Speaking at the latest protest at Farringdon Station in London, Unite assistant general secretary Gail Cartmail told H&V News she had met union chief Len McCluskey to discuss holding a ballot.
“We have got to get a move on because the trigger will be pulled at the beginning of December.
“We are meeting with workers at sites up and down the country and our absolute objective is to recruit members to improve density.
“We are determined to hold a ballot as soon as possible.”
The eight contractors at the heart of the dispute are Bailey Building Services, Balfour Beatty Engineering Services, Tommy Clarke, Crown House Technologies, Gratte Brothers, MJN Colston, SES and Spie Matthew Hall.
Union officials claimed Balfour Beatty is threatening 890 employees with redundancy if they refused to sign a new pay agreement which would see their wages cut dramatically.
The employers are proposing a new agreement which, according to union members, will involve reducing the average wage by up to 35 per cent and introducing a new grade of worker.

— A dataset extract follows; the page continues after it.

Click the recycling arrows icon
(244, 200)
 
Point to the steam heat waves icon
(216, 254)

The new grade will be a semi-skilled worker who will install all of the containment and wiring - the work which currently takes up 70 per cent of electricians’ time.
Labour MP for Hayes and Harlington John McDonnell the protesting electricians to join a major public sector demonstration in November.
Mr McDonnell said: “If Balfour Beatty get away with cutting wages in this dispute then other companies wil do it across the country.
“This dispute is critical to the trade union movement.
“These companies are hear to cut wages and put people on the dole.”
Mr McDonnell pledged to take the dispute to parliament when MPs returned from the current recess.
He added: “We will expose construction companies intention to cut wages and jobs in parliament.
“Your wages are being cut but what isn’t being cut is directors pay and profits – they are milking this industry.”